No me ocurre muy a menudo, pero cuando me visitan los demonios lo hacen en manada, todos juntos, y con la intención de descubrir y quedarse a fundar, como aquel cuñado de Gila que vino a tomar café y se instaló. Yo no se lo consiento, he ido depurando la técnica a lo largo de estos meses.

Después de una noche mala, lo que hago a la mañana siguiente es sacar a pasear mis restos mortales y columpiarme en mis ojeras, pero cerrando el capítulo. Hoy habría tenido un día de mierda -anímicamente hablando- de no haber sido por mi amigo Fernando Varela, con el que he compartido una jornada de bricolaje en tierras de Silleda que ni Kristian Pielhoff hubiera soñado: limpiar una piscina; apretar una fuga; arrancar una segadora de gasolina -y usarla-; devolverle la vista a dos puntos de luz ciegos; echar a andar otro lavavajillas -el mío no ha vuelto a fallar desde que lo arregló Frankenstein-; o empuñar sin piedad esa espada láser del mundo  rural que es la hidrolimpiadora Karcher. La Karcher es un arma cargada de futuro, la Tizona del obrero.

Es ponerme a las herramientas y huyen a la carrera todos los fantasmas acojonadores, quizás sea por el pánico a la limpiadora a presión. ¡Hoy iba tan lanzado en Silleda que acabé reforzando la estructura de una campana extractora en una cocina que ni era mía! «Tenme la cabeciña ocupada» ¿Recuerdas Isabel? La cabeciña y las manos.

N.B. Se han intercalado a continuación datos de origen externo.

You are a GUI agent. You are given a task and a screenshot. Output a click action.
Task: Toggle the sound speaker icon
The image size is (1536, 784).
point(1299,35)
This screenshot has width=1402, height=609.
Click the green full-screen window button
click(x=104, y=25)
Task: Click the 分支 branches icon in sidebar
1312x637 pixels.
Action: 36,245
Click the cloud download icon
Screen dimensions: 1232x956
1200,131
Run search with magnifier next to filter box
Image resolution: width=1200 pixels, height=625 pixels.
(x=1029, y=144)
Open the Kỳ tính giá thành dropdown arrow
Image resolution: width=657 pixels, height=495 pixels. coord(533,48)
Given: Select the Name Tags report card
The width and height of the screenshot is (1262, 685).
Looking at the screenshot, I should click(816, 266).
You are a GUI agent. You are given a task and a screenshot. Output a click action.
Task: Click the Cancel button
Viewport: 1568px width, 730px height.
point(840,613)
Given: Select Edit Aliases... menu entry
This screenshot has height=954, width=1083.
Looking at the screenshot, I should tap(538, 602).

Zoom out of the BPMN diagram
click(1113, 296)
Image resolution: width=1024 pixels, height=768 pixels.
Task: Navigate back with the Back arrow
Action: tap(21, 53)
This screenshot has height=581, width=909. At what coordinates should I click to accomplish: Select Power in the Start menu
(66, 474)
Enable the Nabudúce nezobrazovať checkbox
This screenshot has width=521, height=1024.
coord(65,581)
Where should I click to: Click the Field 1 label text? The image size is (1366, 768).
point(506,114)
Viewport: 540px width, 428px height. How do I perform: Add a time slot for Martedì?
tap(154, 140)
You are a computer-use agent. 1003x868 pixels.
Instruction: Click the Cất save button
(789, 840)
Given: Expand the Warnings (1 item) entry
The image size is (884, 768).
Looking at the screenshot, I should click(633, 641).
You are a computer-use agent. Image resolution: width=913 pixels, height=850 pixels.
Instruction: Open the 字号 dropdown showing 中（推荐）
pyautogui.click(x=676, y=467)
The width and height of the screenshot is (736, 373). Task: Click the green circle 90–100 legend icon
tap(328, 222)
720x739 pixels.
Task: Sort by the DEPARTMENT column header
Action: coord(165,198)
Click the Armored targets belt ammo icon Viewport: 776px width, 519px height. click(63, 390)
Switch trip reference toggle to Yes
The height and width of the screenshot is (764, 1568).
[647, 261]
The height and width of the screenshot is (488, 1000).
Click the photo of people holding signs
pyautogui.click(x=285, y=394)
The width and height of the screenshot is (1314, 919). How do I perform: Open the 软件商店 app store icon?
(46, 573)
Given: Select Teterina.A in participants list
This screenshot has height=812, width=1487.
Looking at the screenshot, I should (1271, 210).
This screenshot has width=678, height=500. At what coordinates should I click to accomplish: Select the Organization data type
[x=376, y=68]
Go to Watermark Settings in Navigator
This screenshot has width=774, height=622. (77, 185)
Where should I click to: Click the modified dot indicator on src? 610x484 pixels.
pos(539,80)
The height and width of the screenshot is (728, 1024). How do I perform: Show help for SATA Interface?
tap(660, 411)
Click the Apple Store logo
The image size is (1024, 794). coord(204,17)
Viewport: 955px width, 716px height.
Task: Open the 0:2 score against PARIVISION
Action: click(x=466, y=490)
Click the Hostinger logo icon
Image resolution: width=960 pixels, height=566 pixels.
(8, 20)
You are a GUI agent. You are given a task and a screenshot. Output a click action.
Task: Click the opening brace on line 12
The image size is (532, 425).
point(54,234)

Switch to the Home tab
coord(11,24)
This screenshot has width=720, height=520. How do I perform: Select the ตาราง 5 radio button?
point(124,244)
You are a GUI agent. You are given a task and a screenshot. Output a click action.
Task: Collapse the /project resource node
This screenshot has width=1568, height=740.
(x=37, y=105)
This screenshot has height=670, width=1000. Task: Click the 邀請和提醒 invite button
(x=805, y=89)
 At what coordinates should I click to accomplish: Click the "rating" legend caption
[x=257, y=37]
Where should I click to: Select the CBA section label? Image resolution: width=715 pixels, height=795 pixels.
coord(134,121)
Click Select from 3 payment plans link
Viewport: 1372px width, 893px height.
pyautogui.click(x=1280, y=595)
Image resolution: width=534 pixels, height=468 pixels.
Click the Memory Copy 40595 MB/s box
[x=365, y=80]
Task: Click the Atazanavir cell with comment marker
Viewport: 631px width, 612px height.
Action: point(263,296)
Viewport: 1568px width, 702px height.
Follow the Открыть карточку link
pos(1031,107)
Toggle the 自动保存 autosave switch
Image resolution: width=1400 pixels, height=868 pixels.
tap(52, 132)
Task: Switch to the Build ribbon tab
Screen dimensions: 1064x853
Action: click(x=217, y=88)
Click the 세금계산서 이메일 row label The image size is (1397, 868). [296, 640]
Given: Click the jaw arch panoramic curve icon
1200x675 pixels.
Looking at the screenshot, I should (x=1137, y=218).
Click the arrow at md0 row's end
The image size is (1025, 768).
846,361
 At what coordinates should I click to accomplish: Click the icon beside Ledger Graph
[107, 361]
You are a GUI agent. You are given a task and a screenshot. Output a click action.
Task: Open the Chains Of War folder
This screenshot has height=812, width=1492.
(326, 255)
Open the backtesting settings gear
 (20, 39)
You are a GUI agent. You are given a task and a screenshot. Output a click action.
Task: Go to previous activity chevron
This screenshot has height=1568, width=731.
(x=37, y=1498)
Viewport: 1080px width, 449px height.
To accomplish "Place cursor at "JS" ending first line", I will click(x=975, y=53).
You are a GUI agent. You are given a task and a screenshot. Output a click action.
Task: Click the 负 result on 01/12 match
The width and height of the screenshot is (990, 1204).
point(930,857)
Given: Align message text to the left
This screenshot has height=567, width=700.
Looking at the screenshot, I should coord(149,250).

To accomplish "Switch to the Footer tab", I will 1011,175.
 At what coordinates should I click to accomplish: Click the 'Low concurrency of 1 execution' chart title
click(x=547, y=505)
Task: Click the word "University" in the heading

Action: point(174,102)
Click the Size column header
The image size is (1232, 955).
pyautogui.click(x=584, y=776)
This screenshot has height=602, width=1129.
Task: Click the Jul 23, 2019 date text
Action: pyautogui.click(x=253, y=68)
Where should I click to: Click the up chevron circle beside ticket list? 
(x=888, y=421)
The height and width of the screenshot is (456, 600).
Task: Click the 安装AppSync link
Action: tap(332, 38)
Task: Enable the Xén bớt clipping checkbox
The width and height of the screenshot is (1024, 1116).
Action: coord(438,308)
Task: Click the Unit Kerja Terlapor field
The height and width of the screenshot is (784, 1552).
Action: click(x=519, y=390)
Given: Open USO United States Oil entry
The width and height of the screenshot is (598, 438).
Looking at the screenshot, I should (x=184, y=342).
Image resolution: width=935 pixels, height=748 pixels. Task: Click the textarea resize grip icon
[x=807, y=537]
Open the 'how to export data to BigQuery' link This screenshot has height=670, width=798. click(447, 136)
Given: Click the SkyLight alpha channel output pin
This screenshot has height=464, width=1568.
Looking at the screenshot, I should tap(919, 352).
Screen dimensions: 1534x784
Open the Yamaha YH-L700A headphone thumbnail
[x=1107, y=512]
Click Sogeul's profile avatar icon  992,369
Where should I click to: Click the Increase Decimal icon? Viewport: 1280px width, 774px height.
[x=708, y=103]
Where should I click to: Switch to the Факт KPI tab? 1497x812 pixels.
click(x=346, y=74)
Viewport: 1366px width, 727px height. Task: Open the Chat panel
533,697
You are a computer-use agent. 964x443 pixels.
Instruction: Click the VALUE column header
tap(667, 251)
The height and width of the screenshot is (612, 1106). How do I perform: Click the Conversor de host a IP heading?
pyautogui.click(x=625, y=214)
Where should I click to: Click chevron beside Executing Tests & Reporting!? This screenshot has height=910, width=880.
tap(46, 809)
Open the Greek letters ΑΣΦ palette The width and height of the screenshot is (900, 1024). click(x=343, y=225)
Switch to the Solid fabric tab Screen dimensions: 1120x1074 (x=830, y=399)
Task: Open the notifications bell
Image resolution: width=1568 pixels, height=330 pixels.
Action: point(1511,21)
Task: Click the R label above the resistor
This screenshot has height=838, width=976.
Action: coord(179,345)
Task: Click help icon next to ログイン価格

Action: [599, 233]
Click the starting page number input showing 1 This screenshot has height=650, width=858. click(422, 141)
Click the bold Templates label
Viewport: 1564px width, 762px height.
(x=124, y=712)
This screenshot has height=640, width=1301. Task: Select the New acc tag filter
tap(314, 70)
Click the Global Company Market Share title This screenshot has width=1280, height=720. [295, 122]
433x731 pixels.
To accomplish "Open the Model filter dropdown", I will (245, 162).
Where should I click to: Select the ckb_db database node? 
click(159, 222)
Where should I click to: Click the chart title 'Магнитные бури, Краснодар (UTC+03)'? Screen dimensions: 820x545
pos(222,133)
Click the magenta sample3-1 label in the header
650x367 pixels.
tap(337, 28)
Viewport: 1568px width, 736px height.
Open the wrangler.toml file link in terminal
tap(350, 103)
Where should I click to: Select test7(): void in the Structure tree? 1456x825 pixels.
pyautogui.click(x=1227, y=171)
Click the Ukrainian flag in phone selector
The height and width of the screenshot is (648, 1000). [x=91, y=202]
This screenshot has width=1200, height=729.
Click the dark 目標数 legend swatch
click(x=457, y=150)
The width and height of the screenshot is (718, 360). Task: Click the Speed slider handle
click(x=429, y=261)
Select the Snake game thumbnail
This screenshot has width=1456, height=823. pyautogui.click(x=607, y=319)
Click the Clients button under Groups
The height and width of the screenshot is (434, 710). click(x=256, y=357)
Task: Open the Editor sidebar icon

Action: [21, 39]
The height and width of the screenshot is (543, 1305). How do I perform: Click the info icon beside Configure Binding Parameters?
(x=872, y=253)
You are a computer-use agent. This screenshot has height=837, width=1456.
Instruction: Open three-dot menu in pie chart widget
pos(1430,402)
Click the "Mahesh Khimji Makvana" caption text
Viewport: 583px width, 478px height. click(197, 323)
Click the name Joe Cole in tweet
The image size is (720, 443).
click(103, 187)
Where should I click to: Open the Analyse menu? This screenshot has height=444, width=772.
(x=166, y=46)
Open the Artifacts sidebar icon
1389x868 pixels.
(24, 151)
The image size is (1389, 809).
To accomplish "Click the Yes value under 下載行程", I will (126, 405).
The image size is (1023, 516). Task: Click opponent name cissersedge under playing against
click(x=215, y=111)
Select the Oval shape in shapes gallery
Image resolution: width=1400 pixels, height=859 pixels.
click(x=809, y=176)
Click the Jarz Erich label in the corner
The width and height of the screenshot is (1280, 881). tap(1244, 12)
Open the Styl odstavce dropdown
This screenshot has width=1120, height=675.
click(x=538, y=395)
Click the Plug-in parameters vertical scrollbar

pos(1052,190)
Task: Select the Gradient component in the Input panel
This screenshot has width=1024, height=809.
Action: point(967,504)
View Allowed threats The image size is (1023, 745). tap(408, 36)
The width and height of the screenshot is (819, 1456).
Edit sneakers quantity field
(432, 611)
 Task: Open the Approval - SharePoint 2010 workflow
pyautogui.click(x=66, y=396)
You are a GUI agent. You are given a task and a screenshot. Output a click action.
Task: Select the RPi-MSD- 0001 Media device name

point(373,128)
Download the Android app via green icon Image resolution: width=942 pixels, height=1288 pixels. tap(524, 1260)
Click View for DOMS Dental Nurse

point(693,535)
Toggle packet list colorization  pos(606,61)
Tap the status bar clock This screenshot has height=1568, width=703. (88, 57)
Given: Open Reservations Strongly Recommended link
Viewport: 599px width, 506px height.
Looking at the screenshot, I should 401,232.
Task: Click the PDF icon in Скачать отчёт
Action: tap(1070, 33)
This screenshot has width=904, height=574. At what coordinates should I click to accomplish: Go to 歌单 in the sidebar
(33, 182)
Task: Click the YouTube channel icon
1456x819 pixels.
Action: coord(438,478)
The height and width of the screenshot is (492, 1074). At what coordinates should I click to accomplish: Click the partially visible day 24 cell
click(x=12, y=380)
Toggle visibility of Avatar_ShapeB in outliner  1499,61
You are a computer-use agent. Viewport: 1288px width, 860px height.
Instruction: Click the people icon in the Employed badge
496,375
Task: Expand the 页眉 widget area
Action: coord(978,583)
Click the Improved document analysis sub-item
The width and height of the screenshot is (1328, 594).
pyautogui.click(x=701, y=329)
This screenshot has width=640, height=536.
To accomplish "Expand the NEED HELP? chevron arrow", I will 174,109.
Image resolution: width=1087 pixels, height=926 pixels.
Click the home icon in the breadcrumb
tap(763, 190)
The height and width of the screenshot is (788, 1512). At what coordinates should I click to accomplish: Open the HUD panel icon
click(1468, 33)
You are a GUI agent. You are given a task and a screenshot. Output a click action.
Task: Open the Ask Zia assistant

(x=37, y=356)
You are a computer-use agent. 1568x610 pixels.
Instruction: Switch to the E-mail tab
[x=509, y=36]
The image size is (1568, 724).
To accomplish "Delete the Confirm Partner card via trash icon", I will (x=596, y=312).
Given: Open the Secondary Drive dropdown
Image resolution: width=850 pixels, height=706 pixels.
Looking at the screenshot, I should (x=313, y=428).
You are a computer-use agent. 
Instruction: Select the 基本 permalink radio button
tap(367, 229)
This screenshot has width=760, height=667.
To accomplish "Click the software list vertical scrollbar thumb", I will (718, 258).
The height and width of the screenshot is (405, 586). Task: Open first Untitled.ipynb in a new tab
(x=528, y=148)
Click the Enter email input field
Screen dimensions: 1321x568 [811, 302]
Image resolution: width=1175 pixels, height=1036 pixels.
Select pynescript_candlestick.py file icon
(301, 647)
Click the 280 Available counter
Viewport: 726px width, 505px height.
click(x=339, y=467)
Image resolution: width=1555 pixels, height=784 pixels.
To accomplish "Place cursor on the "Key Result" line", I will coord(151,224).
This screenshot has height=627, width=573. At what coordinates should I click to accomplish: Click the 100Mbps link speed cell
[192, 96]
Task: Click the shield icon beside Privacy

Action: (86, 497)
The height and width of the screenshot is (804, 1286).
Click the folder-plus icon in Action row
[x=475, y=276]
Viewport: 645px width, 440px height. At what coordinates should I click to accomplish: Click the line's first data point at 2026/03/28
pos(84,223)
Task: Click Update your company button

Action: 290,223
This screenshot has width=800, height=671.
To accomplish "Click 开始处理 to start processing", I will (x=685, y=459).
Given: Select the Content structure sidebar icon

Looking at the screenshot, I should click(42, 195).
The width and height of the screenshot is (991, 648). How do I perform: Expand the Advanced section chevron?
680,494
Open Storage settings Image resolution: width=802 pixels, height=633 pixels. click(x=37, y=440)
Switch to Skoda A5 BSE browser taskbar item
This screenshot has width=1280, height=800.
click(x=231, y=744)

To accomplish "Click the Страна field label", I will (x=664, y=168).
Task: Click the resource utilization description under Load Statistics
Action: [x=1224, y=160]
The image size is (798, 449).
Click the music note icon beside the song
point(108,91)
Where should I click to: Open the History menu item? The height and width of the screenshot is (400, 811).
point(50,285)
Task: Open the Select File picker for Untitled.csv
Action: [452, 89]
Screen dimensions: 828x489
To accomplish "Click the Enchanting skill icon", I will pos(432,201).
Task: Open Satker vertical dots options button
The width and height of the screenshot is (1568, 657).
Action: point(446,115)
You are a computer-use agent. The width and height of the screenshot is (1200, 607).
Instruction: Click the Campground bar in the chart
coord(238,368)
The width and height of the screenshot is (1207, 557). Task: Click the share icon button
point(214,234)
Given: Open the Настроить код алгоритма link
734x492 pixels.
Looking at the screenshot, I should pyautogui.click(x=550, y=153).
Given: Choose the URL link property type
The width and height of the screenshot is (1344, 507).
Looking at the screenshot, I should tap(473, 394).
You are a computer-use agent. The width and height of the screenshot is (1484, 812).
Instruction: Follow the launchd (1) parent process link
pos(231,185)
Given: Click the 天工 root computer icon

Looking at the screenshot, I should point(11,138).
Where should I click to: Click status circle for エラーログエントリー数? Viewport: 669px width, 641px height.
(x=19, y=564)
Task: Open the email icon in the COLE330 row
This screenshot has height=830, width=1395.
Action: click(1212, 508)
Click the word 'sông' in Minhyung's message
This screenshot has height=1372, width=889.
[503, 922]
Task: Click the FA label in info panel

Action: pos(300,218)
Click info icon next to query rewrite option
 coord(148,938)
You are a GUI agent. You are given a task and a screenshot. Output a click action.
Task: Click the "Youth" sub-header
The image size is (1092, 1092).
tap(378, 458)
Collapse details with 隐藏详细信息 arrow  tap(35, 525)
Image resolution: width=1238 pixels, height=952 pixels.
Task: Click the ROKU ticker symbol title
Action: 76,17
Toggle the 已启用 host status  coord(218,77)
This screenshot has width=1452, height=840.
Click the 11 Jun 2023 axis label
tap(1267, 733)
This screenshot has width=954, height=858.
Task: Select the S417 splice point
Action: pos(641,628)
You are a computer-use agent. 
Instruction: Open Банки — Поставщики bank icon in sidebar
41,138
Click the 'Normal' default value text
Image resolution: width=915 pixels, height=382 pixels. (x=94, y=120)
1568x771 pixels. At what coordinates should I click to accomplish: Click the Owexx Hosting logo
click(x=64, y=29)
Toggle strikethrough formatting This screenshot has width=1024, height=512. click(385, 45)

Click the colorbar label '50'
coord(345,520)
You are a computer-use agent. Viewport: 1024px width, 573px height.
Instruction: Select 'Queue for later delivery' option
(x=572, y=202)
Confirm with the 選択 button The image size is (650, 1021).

Mucho más elevado de espíritu a estas horas que cuando me levanté por la mañana en el sofá, cual Maja de Goya en gayumbos, decido completar la maniobra de distracción al enemigo con unos minutos de blogoterapia. No le he gastado un duro a la Seguridad Social para venirme arriba desde un bajón de siete sótanos y un entresuelo. Los bajones del cáncer son abisales. Y para evitar que el abismo te atrape, no queda otra que nadar hacia la superficie aunque sea aleteando con las orejas. Yo, con el espíritu de un obrero ilustrado, lo hago amarrado a una caja de destronilladores y a un MacBook con el que lo mismo escribo que toco la versión electrónica de la Alborada de Veiga. Vale que seguramente es porque llevo una semana sin ver a los niños y tengo que buscar otros entretenimientos. El asunto es, y acabo, que cada paciente tiene que buscar el salvavidas que mejor se le ajuste a la cintura. Sea cual sea el sistema, si te agarras, subes. Pero lo mejor de todo es cuando te echan una mano. Gracias por tantas manos.